• _Exercise aim_:
The full set of records must be printed exactly as given.

• _Saved data entries_:
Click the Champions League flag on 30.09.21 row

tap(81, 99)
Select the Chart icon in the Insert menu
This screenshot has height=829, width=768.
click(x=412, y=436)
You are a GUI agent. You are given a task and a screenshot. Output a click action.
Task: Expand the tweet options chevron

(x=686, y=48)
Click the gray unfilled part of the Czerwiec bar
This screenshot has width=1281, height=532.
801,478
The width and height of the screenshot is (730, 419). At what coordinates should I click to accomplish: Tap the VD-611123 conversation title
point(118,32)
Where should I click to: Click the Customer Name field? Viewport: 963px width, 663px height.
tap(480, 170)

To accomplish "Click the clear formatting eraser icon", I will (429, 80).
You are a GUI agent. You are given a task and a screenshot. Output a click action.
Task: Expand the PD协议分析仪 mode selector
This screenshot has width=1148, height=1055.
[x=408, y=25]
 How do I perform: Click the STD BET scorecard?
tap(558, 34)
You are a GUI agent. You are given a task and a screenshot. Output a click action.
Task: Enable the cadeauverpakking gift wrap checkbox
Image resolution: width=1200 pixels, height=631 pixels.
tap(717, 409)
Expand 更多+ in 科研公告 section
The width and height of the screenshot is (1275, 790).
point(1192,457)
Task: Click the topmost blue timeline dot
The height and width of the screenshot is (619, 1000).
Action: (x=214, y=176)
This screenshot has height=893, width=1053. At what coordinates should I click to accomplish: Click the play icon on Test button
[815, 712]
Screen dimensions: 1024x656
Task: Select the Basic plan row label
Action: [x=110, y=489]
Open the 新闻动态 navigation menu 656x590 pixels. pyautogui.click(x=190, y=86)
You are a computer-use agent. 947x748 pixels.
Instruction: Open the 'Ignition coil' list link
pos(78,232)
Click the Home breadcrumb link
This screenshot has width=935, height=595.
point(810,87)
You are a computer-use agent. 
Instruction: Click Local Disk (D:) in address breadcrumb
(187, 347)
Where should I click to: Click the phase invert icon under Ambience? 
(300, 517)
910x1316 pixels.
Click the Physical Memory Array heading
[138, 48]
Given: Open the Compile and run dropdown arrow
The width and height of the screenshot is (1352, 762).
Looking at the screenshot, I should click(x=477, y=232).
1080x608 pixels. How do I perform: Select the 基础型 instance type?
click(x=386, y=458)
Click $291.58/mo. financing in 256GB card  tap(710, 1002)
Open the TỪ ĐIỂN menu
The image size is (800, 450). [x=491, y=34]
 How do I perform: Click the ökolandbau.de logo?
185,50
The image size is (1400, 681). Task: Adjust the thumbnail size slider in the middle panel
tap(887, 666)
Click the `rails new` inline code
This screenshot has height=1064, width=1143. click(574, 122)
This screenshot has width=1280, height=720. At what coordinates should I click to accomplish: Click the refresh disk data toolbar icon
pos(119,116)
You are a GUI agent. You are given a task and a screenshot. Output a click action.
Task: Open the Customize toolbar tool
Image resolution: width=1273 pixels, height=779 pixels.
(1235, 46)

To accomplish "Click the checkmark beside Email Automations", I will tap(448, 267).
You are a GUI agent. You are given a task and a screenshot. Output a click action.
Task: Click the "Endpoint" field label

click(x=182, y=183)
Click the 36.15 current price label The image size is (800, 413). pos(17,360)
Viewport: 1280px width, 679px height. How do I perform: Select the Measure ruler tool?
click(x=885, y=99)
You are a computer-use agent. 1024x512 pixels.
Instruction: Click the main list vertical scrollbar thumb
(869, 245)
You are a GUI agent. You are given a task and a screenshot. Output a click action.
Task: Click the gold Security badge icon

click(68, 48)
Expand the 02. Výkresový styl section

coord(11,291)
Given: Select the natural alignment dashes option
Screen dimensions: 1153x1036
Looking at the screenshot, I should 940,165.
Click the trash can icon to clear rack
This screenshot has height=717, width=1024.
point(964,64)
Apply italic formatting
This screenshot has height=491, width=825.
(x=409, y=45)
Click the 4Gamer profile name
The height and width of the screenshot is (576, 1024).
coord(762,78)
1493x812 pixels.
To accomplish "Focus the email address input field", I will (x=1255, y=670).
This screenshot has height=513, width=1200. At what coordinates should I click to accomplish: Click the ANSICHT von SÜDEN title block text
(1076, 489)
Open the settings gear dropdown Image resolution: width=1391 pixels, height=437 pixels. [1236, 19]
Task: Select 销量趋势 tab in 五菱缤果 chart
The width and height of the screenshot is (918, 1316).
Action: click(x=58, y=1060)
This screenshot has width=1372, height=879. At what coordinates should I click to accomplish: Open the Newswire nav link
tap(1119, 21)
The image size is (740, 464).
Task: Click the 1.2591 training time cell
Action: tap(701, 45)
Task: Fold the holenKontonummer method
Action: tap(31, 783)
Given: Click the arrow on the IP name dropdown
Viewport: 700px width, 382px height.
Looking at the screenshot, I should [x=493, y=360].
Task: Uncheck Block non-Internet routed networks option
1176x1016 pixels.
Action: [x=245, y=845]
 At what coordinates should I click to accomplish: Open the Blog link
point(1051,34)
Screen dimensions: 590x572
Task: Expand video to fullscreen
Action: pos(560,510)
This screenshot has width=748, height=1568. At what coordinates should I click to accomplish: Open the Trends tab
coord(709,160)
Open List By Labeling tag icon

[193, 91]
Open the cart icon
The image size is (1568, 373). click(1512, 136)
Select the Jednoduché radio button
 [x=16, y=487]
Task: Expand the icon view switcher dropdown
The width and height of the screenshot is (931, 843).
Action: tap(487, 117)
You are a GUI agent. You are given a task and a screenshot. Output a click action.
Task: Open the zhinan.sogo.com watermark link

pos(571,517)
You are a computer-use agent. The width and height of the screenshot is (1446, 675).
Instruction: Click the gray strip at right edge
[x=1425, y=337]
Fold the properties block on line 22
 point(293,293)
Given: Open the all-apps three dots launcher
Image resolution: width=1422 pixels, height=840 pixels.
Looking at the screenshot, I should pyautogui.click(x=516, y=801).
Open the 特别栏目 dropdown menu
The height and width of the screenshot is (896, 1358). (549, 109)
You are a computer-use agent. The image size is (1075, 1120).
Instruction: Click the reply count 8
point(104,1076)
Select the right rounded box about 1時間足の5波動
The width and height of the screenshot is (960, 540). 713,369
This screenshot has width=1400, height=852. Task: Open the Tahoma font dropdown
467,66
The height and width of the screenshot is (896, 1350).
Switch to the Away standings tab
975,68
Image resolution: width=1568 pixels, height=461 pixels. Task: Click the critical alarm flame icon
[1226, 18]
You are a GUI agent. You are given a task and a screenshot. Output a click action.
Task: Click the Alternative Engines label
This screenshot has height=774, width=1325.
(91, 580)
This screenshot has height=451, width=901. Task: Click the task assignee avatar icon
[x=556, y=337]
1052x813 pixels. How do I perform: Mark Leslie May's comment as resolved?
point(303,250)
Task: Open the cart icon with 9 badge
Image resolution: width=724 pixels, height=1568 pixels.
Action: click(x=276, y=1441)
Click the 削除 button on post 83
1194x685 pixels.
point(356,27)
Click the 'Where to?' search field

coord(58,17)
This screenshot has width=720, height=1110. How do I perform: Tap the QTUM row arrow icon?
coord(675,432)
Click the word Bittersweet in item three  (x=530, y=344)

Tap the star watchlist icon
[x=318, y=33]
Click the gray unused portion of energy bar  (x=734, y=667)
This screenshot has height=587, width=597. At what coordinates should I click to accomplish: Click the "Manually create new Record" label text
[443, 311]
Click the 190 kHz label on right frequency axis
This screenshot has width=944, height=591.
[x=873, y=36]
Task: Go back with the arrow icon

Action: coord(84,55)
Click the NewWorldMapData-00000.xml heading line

• _Output for this task_:
Click the Champions League flag on 30.09.21 row

tap(81, 99)
Select the Chart icon in the Insert menu
This screenshot has height=829, width=768.
click(x=412, y=436)
You are a GUI agent. You are given a task and a screenshot. Output a click action.
Task: Expand the tweet options chevron

(x=686, y=48)
Click the gray unfilled part of the Czerwiec bar
This screenshot has width=1281, height=532.
801,478
The width and height of the screenshot is (730, 419). At what coordinates should I click to accomplish: Tap the VD-611123 conversation title
point(118,32)
Where should I click to: Click the Customer Name field? Viewport: 963px width, 663px height.
tap(480, 170)

To accomplish "Click the clear formatting eraser icon", I will (429, 80).
You are a GUI agent. You are given a task and a screenshot. Output a click action.
Task: Expand the PD协议分析仪 mode selector
This screenshot has width=1148, height=1055.
[x=408, y=25]
 How do I perform: Click the STD BET scorecard?
tap(558, 34)
You are a GUI agent. You are given a task and a screenshot. Output a click action.
Task: Enable the cadeauverpakking gift wrap checkbox
Image resolution: width=1200 pixels, height=631 pixels.
tap(717, 409)
Expand 更多+ in 科研公告 section
The width and height of the screenshot is (1275, 790).
point(1192,457)
Task: Click the topmost blue timeline dot
The height and width of the screenshot is (619, 1000).
Action: (x=214, y=176)
This screenshot has height=893, width=1053. At what coordinates should I click to accomplish: Click the play icon on Test button
[815, 712]
Screen dimensions: 1024x656
Task: Select the Basic plan row label
Action: [x=110, y=489]
Open the 新闻动态 navigation menu 656x590 pixels. pyautogui.click(x=190, y=86)
You are a computer-use agent. 947x748 pixels.
Instruction: Open the 'Ignition coil' list link
pos(78,232)
Click the Home breadcrumb link
This screenshot has width=935, height=595.
point(810,87)
You are a computer-use agent. 
Instruction: Click Local Disk (D:) in address breadcrumb
(187, 347)
Where should I click to: Click the phase invert icon under Ambience? 
(300, 517)
910x1316 pixels.
Click the Physical Memory Array heading
[138, 48]
Given: Open the Compile and run dropdown arrow
The width and height of the screenshot is (1352, 762).
Looking at the screenshot, I should click(x=477, y=232).
1080x608 pixels. How do I perform: Select the 基础型 instance type?
click(x=386, y=458)
Click $291.58/mo. financing in 256GB card  tap(710, 1002)
Open the TỪ ĐIỂN menu
The image size is (800, 450). [x=491, y=34]
 How do I perform: Click the ökolandbau.de logo?
185,50
The image size is (1400, 681). Task: Adjust the thumbnail size slider in the middle panel
tap(887, 666)
Click the `rails new` inline code
This screenshot has height=1064, width=1143. click(574, 122)
This screenshot has width=1280, height=720. At what coordinates should I click to accomplish: Click the refresh disk data toolbar icon
pos(119,116)
You are a GUI agent. You are given a task and a screenshot. Output a click action.
Task: Open the Customize toolbar tool
Image resolution: width=1273 pixels, height=779 pixels.
(1235, 46)

To accomplish "Click the checkmark beside Email Automations", I will tap(448, 267).
You are a GUI agent. You are given a task and a screenshot. Output a click action.
Task: Click the "Endpoint" field label

click(x=182, y=183)
Click the 36.15 current price label The image size is (800, 413). pos(17,360)
Viewport: 1280px width, 679px height. How do I perform: Select the Measure ruler tool?
click(x=885, y=99)
You are a computer-use agent. 1024x512 pixels.
Instruction: Click the main list vertical scrollbar thumb
(869, 245)
You are a GUI agent. You are given a task and a screenshot. Output a click action.
Task: Click the gold Security badge icon

click(68, 48)
Expand the 02. Výkresový styl section

coord(11,291)
Given: Select the natural alignment dashes option
Screen dimensions: 1153x1036
Looking at the screenshot, I should 940,165.
Click the trash can icon to clear rack
This screenshot has height=717, width=1024.
point(964,64)
Apply italic formatting
This screenshot has height=491, width=825.
(x=409, y=45)
Click the 4Gamer profile name
The height and width of the screenshot is (576, 1024).
coord(762,78)
1493x812 pixels.
To accomplish "Focus the email address input field", I will (x=1255, y=670).
This screenshot has height=513, width=1200. At what coordinates should I click to accomplish: Click the ANSICHT von SÜDEN title block text
(1076, 489)
Open the settings gear dropdown Image resolution: width=1391 pixels, height=437 pixels. [1236, 19]
Task: Select 销量趋势 tab in 五菱缤果 chart
The width and height of the screenshot is (918, 1316).
Action: click(x=58, y=1060)
This screenshot has width=1372, height=879. At what coordinates should I click to accomplish: Open the Newswire nav link
tap(1119, 21)
The image size is (740, 464).
Task: Click the 1.2591 training time cell
Action: tap(701, 45)
Task: Fold the holenKontonummer method
Action: tap(31, 783)
Given: Click the arrow on the IP name dropdown
Viewport: 700px width, 382px height.
Looking at the screenshot, I should [x=493, y=360].
Task: Uncheck Block non-Internet routed networks option
1176x1016 pixels.
Action: [x=245, y=845]
 At what coordinates should I click to accomplish: Open the Blog link
point(1051,34)
Screen dimensions: 590x572
Task: Expand video to fullscreen
Action: pos(560,510)
This screenshot has width=748, height=1568. At what coordinates should I click to accomplish: Open the Trends tab
coord(709,160)
Open List By Labeling tag icon

[193, 91]
Open the cart icon
The image size is (1568, 373). click(1512, 136)
Select the Jednoduché radio button
 [x=16, y=487]
Task: Expand the icon view switcher dropdown
The width and height of the screenshot is (931, 843).
Action: tap(487, 117)
You are a GUI agent. You are given a task and a screenshot. Output a click action.
Task: Open the zhinan.sogo.com watermark link

pos(571,517)
You are a computer-use agent. The width and height of the screenshot is (1446, 675).
Instruction: Click the gray strip at right edge
[x=1425, y=337]
Fold the properties block on line 22
 point(293,293)
Given: Open the all-apps three dots launcher
Image resolution: width=1422 pixels, height=840 pixels.
Looking at the screenshot, I should pyautogui.click(x=516, y=801).
Open the 特别栏目 dropdown menu
The height and width of the screenshot is (896, 1358). (549, 109)
You are a computer-use agent. The image size is (1075, 1120).
Instruction: Click the reply count 8
point(104,1076)
Select the right rounded box about 1時間足の5波動
The width and height of the screenshot is (960, 540). 713,369
This screenshot has width=1400, height=852. Task: Open the Tahoma font dropdown
467,66
The height and width of the screenshot is (896, 1350).
Switch to the Away standings tab
975,68
Image resolution: width=1568 pixels, height=461 pixels. Task: Click the critical alarm flame icon
[1226, 18]
You are a GUI agent. You are given a task and a screenshot. Output a click action.
Task: Click the Alternative Engines label
This screenshot has height=774, width=1325.
(91, 580)
This screenshot has height=451, width=901. Task: Click the task assignee avatar icon
[x=556, y=337]
1052x813 pixels. How do I perform: Mark Leslie May's comment as resolved?
point(303,250)
Task: Open the cart icon with 9 badge
Image resolution: width=724 pixels, height=1568 pixels.
Action: click(x=276, y=1441)
Click the 削除 button on post 83
1194x685 pixels.
point(356,27)
Click the 'Where to?' search field

coord(58,17)
This screenshot has width=720, height=1110. How do I perform: Tap the QTUM row arrow icon?
coord(675,432)
Click the word Bittersweet in item three  (x=530, y=344)

Tap the star watchlist icon
[x=318, y=33]
Click the gray unused portion of energy bar  (x=734, y=667)
This screenshot has height=587, width=597. At what coordinates should I click to accomplish: Click the "Manually create new Record" label text
[443, 311]
Click the 190 kHz label on right frequency axis
This screenshot has width=944, height=591.
[x=873, y=36]
Task: Go back with the arrow icon

Action: coord(84,55)
Click the NewWorldMapData-00000.xml heading line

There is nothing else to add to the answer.